Text to read.
[start]

Two students explore the nature of contraction and identification: the first asks about reactivity in conflict and what it means to "open the fist," while the second wrestles with the tension between following a heart-calling into challenging work and retreating to a monastery for peace of mind.
Two students explore the nature of contraction and identification: the first asks about reactivity in conflict and what it means to "open the fist," while the second wrestles with the tension between following a heart-calling into challenging work and retreating to a monastery for peace of mind.
I've been working a lot with the metaphor you used about the closed fist and the open fist, what represents contraction and what it means to go into a difficult situation with an open hand. Recently, I was with someone and we got into it a little bit. I was challenging them and they became condescending, sarcastic with me. I stood up for myself, but I noticed inside there was a lot of contraction. My body really responded. It affected my nervous system. I was trying to be with those sensations without resisting or judging them, and then I noticed that too. So in that situation, what part of it is the closed fist? Is it when my body reacts and there's an identification? Or is it the judging, the resisting, the saying it shouldn't be there?
In a way, there's more than one answer, because what the fist represents could be many things at different levels. Let me put it on two levels.
The natural reactivity of the body-mind
One is what you're describing, which is a natural reactivity. That's the kind of work that takes more time. The point of the fist metaphor is that you realize the contraction is you. You are doing it. Because we've done it for so long, we first become numb to it, unaware that there is a contraction at all. Then, once we notice it, we are still unaware that it's us doing it. So a lot of this work is the recognition: "Oh, that's me. I'm doing that." Then something can begin to be undone. But that takes time. It's not instantaneous.

[end]

(Stored records)
[start]

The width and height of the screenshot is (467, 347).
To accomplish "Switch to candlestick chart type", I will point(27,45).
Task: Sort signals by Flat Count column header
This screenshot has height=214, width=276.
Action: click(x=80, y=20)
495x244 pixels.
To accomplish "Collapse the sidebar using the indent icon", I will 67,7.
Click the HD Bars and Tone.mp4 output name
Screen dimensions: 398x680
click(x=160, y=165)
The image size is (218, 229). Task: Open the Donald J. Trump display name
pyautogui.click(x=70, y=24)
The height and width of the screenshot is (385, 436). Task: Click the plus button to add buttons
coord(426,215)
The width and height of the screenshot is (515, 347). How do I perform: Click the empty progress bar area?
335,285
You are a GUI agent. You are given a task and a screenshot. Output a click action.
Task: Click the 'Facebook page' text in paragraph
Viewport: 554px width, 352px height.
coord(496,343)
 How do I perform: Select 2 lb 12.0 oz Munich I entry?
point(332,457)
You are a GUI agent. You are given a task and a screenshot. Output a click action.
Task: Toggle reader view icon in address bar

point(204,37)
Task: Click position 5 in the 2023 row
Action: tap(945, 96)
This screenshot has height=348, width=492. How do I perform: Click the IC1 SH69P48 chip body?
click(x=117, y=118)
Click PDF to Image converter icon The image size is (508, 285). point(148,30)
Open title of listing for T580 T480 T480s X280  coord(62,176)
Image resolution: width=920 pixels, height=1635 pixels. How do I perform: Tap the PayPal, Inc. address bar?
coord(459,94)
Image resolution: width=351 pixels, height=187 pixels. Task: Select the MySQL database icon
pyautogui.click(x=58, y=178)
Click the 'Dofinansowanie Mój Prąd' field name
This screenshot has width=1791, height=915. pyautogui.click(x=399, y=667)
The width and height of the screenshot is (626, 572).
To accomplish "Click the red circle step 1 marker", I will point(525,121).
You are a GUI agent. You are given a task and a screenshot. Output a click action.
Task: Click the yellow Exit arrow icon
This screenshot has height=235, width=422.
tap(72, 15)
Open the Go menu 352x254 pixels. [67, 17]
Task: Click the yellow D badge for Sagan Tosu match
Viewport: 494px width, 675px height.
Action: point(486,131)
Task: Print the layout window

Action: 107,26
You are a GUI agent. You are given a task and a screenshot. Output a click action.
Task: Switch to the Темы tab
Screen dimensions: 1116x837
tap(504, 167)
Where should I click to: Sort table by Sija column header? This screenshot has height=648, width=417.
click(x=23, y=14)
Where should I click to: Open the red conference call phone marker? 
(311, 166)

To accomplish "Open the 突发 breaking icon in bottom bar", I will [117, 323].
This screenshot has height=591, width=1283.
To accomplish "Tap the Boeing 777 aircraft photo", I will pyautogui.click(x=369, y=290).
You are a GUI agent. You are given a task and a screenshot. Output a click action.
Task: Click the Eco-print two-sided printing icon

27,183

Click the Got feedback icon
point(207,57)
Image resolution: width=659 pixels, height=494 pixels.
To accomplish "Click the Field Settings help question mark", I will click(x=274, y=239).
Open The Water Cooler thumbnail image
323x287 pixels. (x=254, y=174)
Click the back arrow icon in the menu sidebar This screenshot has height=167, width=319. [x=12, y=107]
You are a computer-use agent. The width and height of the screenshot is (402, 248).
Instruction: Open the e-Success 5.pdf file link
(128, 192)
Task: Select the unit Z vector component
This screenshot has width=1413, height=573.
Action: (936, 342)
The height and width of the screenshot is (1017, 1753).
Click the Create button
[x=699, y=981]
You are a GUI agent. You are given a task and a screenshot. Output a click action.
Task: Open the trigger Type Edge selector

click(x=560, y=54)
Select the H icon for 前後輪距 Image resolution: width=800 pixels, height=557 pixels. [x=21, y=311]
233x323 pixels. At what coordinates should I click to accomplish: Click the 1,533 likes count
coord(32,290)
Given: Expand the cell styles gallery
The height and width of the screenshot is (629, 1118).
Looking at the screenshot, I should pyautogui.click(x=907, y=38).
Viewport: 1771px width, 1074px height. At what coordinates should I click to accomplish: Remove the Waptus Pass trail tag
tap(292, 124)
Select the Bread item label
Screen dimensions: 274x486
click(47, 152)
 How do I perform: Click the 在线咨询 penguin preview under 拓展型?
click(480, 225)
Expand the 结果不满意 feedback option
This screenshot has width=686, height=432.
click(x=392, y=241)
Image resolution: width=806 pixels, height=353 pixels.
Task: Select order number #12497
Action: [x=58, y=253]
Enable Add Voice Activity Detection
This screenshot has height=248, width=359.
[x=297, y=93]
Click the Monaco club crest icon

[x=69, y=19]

[end]

The exercise. In the text about the closed and open fist, what does the teacher say is the point of the fist metaphor?

Answer in full. The point is to realize that the contraction is you, that you are the one doing it.